Problem details
From the entries that follow, gather each line holding the word "Given".

Records supplied
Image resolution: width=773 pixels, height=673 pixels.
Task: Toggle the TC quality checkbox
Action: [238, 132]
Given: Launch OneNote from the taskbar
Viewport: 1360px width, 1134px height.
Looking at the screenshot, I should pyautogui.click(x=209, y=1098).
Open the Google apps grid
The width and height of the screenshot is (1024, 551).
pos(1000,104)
--
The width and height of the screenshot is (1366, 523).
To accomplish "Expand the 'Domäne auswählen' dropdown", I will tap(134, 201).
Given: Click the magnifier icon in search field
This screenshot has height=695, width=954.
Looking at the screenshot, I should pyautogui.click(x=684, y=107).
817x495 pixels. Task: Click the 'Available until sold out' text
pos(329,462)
---
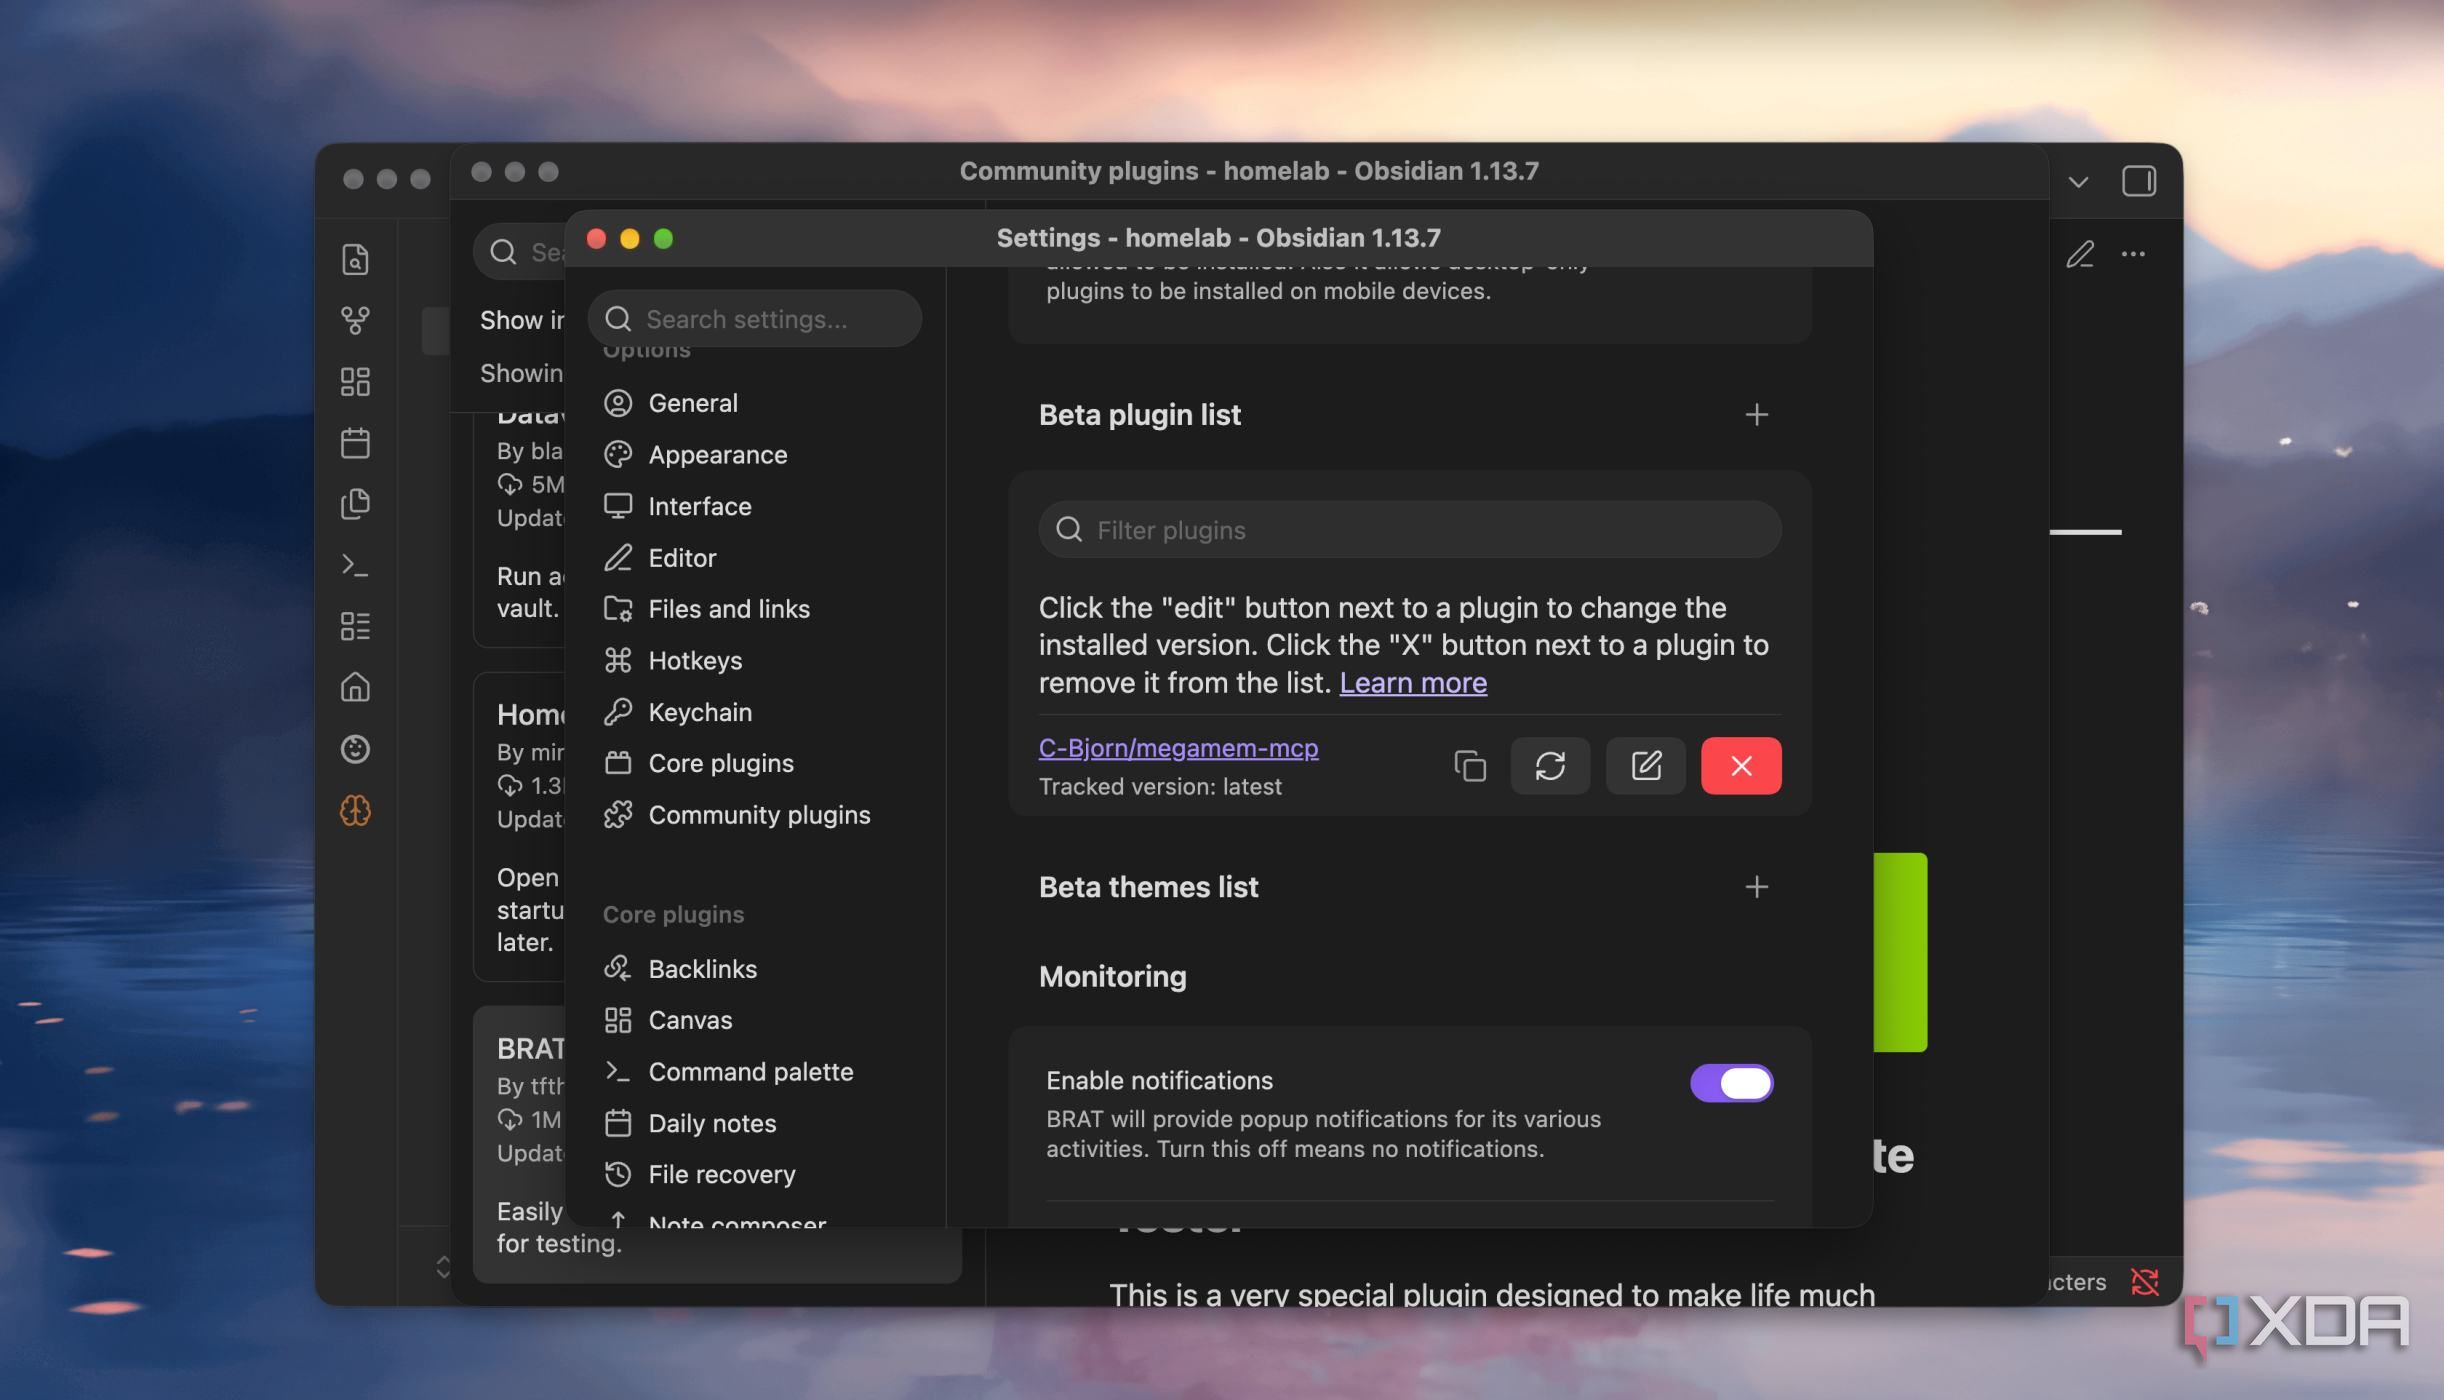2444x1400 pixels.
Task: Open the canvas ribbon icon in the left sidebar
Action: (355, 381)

Task answer
Given: Launch OneNote from the taskbar
Given: Click the magnifier icon in search field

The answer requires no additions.